This view is incredibly naive. If a backdoor exploit was added by one group of developers who did the code for the cellular modem and network parts of the operating system, there would only be certain people aware on a need to know basis. You could have other ignorant law enforcement officers unaware of the exploit making demands in court as well as Apple’s legal department fighting requests and the exploit is still there. It is incredibly naive and frankly stupid to be believe that a lack of a leak about closed source code means probably an exploit like that doesn’t exist. Demanding proof with closed source code, gag orders, and large development teams, only some of whom could know about an exploit and gag order, is just not really being realistic.
They don’t need to incur a benefit. If the government contacta their legal department with an order saying we need to talk to your developers in charge of iOS as part of a court order, they are required to do it and can face jail and fines if they don’t comply.
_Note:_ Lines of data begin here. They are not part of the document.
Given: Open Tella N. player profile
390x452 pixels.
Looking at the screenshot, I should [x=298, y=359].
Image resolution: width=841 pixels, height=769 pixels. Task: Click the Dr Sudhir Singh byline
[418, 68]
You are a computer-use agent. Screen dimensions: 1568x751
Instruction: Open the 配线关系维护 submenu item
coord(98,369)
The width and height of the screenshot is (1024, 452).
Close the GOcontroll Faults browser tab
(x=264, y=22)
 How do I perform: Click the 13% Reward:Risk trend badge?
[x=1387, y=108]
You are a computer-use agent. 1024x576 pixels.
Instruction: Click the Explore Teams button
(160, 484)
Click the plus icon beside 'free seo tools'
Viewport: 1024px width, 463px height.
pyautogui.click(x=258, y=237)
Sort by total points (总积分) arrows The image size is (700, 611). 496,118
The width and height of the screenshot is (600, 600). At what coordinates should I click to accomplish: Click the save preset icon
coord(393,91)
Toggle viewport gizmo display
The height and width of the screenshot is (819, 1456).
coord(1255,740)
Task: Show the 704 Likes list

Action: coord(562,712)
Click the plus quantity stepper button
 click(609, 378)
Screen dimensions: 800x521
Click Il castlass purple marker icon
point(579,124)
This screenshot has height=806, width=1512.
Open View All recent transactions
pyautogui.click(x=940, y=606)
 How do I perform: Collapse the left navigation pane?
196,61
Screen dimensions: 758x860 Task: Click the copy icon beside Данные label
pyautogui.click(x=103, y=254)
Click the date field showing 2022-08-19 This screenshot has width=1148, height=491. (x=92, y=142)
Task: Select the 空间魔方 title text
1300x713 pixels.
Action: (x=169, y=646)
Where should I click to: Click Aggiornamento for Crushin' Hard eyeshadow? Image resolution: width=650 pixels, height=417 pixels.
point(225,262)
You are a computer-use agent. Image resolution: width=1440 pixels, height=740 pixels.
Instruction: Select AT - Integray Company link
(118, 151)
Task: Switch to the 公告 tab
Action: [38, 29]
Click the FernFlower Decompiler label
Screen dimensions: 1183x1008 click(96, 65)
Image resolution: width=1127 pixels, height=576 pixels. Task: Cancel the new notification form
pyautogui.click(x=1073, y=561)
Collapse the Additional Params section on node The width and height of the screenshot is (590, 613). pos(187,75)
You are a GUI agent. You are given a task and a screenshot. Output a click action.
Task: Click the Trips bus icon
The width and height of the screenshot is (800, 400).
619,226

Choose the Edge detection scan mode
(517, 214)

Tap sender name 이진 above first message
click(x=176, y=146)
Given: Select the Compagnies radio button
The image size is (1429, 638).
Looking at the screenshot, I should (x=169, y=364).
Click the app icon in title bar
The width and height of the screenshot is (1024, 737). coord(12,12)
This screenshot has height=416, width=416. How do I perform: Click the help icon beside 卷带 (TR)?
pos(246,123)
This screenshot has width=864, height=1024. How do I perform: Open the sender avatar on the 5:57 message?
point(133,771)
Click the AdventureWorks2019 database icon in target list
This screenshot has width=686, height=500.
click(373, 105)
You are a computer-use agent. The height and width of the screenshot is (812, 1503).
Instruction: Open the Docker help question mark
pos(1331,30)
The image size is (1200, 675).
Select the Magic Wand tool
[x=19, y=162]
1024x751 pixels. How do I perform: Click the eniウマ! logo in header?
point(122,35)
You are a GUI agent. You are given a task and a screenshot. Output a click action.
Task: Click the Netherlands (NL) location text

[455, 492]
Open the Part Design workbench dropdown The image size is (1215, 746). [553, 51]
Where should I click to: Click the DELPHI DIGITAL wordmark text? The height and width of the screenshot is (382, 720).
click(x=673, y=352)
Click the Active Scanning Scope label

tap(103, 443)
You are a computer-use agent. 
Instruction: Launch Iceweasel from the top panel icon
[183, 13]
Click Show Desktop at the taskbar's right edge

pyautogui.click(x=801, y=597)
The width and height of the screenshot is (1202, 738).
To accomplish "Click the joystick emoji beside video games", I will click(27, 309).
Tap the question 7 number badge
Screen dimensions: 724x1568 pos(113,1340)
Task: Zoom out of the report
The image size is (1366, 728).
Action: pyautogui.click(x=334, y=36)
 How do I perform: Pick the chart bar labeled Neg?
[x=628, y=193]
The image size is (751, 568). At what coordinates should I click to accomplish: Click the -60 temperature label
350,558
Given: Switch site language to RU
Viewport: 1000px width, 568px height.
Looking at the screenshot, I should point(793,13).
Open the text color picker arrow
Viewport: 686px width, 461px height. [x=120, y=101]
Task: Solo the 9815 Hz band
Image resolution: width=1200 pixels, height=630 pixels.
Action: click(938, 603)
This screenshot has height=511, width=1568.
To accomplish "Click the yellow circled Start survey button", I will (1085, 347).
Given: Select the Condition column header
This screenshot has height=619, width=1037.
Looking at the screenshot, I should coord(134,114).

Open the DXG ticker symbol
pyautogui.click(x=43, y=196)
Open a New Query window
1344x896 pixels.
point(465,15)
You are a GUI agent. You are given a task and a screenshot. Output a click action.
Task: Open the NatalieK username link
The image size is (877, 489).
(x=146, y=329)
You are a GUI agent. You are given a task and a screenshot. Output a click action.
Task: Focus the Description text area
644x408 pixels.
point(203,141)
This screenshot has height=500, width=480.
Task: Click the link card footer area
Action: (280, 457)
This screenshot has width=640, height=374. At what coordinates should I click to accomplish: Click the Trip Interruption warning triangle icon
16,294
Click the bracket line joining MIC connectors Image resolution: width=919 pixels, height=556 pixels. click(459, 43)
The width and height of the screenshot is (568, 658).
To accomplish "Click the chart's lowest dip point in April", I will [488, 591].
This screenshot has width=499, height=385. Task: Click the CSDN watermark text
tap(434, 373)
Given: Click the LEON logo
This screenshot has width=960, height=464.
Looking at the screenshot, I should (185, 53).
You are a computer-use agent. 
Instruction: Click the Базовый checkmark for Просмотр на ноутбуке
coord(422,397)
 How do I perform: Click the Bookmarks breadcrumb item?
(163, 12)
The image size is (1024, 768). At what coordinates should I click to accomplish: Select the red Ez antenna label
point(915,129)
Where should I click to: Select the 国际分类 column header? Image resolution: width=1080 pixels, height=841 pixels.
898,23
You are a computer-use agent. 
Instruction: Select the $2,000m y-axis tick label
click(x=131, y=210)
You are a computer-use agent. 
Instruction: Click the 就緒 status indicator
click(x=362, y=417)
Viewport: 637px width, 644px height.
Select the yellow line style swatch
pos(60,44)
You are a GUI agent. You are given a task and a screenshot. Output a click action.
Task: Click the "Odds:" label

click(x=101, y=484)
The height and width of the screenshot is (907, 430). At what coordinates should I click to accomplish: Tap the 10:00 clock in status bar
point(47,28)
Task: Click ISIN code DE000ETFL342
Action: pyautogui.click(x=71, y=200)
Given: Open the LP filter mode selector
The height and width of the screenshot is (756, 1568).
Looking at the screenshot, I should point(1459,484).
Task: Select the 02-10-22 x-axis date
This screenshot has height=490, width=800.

If the government says “don’t say there’z an exploit” it’s not going to be disclosed in their policy and they will be protected for lying by omission if a court is requiring that.
What is their motive? Avoiding contempt.
Are you this naive about closed source code or the power of jails and fines to persuade people to lie? How would this threaten their business model? How would anyone know about the exploit given their code is closed source and law enforcement regularly use parallel construction? No one can audit the code. Do you know what closed aource code is or how a gag order works?